I have been to counseling twice in my life, both for a couple of months. The first was as a freshman in college when I was dealing with anorexia. That situation was not ideal because I didn't choose my counselor; she was chosen for me by my college volleyball coach (who kind of forced me into counseling). Also, she was my Psychology professor. For her to counsel me was unethical, and it made it awkward for me to talk to her.

However, she did specialize in behavioral therapy and was able to help me because she challenged me to make specific behavioral changes and also to get to the root of the problem. She was a trained, licensed Christian counselor, and we started every session with prayer.

The second time I went was for personal issues, and that was this past spring.

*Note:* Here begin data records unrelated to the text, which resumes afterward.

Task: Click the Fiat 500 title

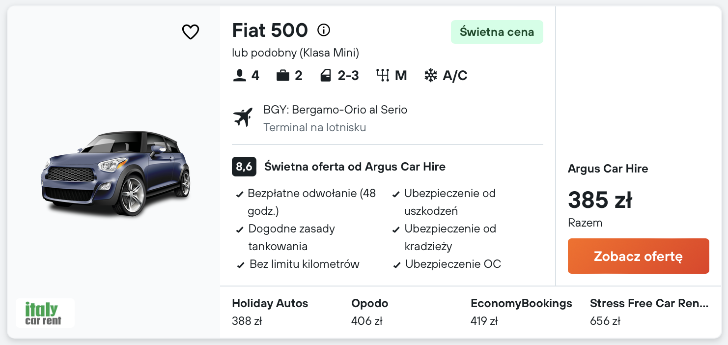Action: 270,30
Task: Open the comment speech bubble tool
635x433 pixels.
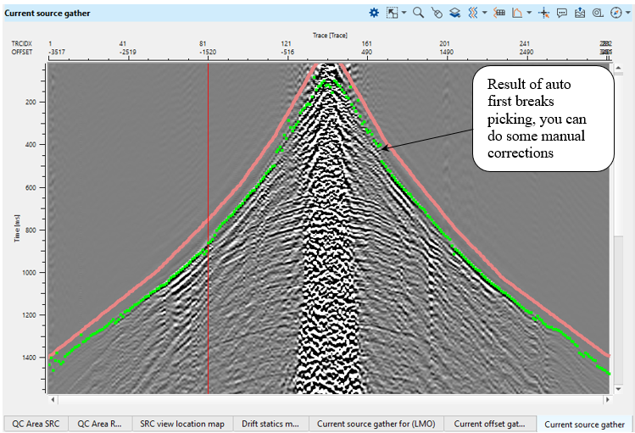Action: [562, 13]
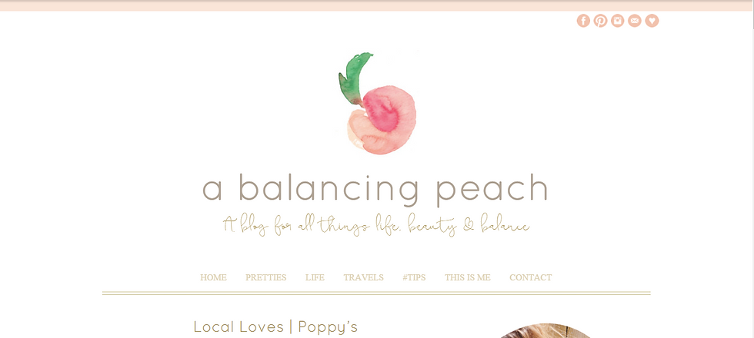Click the 'a balancing peach' blog title

[375, 189]
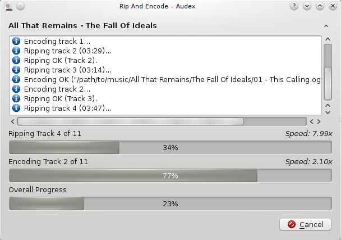The height and width of the screenshot is (240, 341).
Task: Click info icon beside "Ripping OK (Track 2)"
Action: click(16, 61)
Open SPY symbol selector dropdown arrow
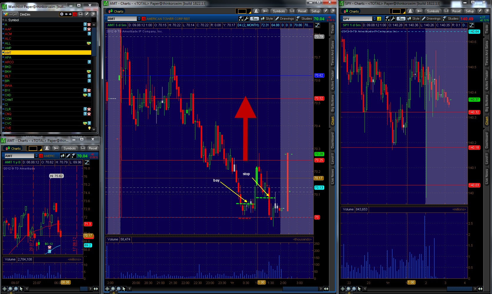Image resolution: width=492 pixels, height=294 pixels. pos(374,19)
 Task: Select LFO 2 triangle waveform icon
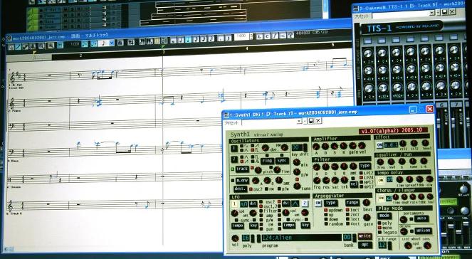click(295, 204)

I went to my university's counseling department and met with a graduate counseling student who was in his last semester of getting his MA in counseling. He was supportive, professional, and very skilled at his job. Those counseling sessions were a bit more introspective and "therapeutic" in nature. They were extremely beneficial for me, personally.

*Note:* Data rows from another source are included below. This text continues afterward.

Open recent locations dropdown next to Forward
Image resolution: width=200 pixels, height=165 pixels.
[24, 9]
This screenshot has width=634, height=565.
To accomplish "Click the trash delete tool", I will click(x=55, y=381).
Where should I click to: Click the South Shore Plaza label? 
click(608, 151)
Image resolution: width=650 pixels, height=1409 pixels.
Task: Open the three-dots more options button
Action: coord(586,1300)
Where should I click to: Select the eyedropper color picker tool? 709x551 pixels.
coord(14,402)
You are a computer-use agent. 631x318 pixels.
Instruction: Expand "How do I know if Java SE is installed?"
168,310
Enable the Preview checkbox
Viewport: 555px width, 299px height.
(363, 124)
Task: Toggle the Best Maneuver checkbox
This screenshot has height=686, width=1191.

I have a high opinion of counseling, of done with the right counselor for you. Not every counselor is good for every client. Find one who works for you :) It will not hurt a counselor's feelings if you meet once or twice and realize you're just not a good fit.
Make sure the counselor can meet regularly and as frequently as you need (I met once a week with mine).
Don't be afraid to ask questions as you're looking for a counselor! Ask them about their education, experience, credentials, fees, cancellation policies, vacation arrangements, and insurance policies. Ask if they can provide references.

Ask them about their approach to therapy. There are many different schools of therapy, and if you're not familiar with them, don't be afraid to ask, "So what would your approach look like in a session?"

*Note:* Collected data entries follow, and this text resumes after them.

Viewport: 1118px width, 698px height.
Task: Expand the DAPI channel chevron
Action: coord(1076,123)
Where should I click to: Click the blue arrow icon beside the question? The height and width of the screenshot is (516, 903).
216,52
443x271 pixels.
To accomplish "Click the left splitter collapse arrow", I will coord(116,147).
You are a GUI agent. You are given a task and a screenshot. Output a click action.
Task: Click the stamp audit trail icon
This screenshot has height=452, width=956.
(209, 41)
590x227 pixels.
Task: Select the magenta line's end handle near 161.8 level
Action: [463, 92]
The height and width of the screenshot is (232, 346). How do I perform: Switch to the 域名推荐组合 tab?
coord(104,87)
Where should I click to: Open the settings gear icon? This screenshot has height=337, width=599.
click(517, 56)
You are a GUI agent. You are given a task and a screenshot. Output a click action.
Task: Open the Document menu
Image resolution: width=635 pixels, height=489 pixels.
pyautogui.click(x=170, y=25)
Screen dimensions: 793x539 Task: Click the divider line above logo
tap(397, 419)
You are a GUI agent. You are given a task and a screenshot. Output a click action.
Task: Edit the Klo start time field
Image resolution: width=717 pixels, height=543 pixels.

Makes sure that you feel comfortable talking to them. Do you feel understood? Listened to? Like you can be honest? Relaxed? Like you have enough privacy?
In my first counseling experience, for example, I didn't feel like we had a lot of privacy because we met in her office with other professors/students walking the halls. Even though the door was shut, it was distracting to be able to hear conversations in the hallway and think, "Someone could be listening to what I'm saying, too!"


No, it is absolutely not selfish of you. You are seeking help; you are seeking the tools and knowledge. I say go for it :hug: Praying for you.

First bold: My husband has not personally been to counseling/therapy, but a family member has and that has negatively impacted my husband's perception of counseling/therapy.

Second bold: very informative, questions I would never have thought to ask if I do decide to seek counseling. I will keep that in mind, thank you.

Thank you for sharing some of your personal experiences and thank you for the prayers.